Stated exercise =
Reproduce every line of the material below word for word, leaving out the pictures.

Input =
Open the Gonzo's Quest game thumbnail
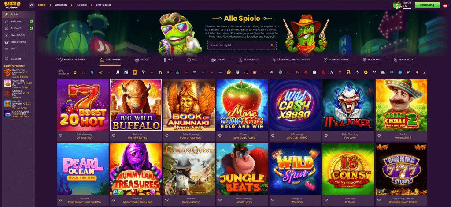This screenshot has height=207, width=451. (189, 169)
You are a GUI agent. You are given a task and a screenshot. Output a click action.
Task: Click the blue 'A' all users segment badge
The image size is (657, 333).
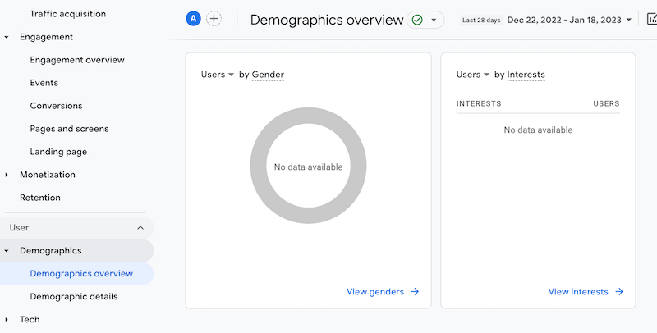pos(193,19)
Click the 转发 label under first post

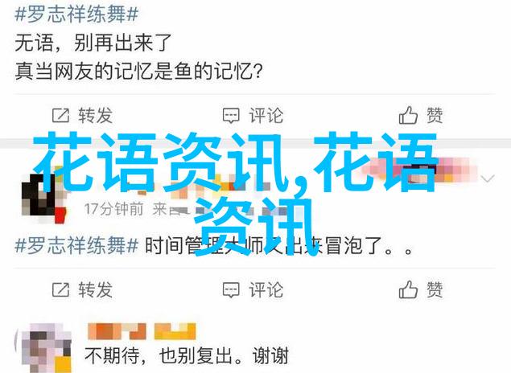pos(95,116)
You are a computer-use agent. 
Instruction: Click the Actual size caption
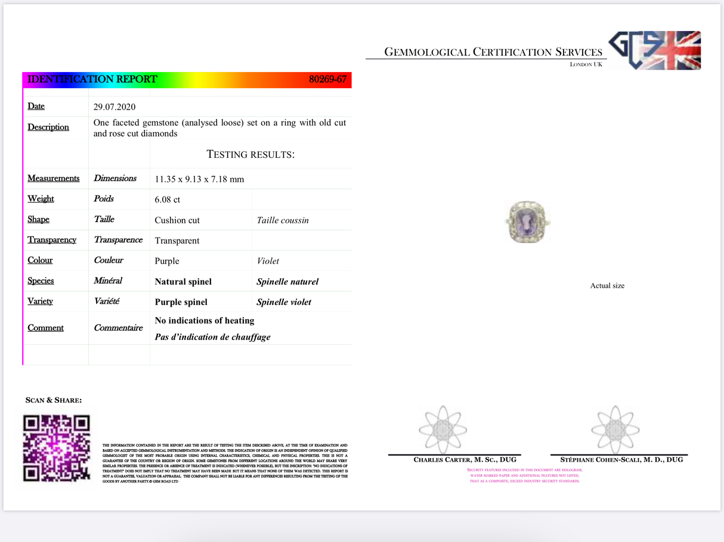607,286
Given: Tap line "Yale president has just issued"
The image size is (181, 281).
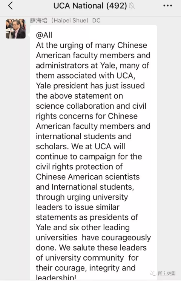Looking at the screenshot, I should pos(91,86).
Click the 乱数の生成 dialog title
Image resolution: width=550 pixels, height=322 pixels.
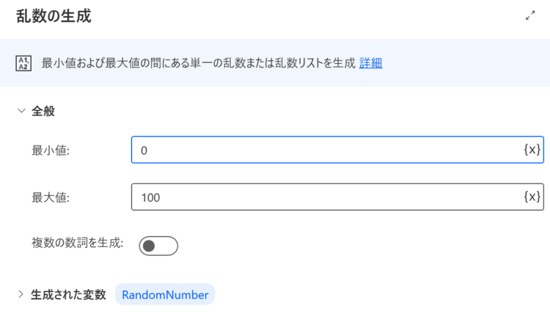click(x=54, y=16)
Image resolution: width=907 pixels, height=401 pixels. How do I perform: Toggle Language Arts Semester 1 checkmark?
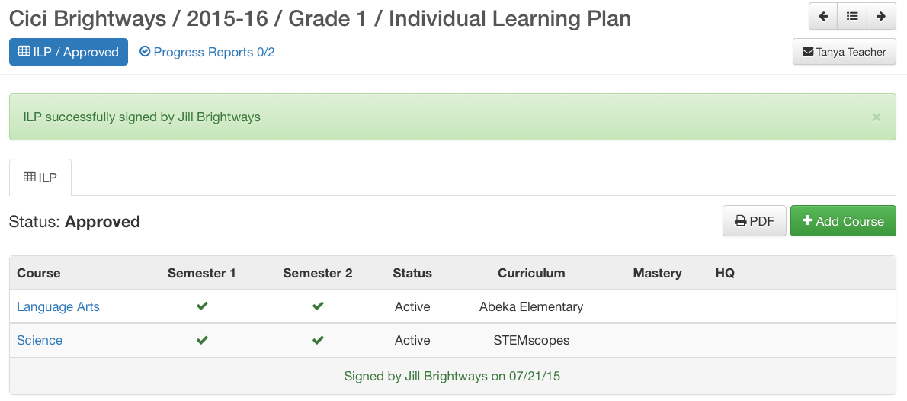coord(202,306)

Answer to this problem =
Open the Gonzo's Quest game thumbnail
This screenshot has height=207, width=451. (189, 169)
You are a GUI agent. You are given a task and a screenshot. Output a click action.
Task: Click the blue 'A' all users segment badge
The image size is (657, 333).
pos(193,19)
Click the 转发 label under first post

pos(95,116)
You are a computer-use agent. 
Instruction: Click the Actual size caption
607,286
Given: Tap line "Yale president has just issued"
The image size is (181, 281).
Looking at the screenshot, I should pos(91,86).
Click the 乱数の生成 dialog title
Image resolution: width=550 pixels, height=322 pixels.
click(x=54, y=16)
Image resolution: width=907 pixels, height=401 pixels. How do I perform: Toggle Language Arts Semester 1 checkmark?
coord(202,306)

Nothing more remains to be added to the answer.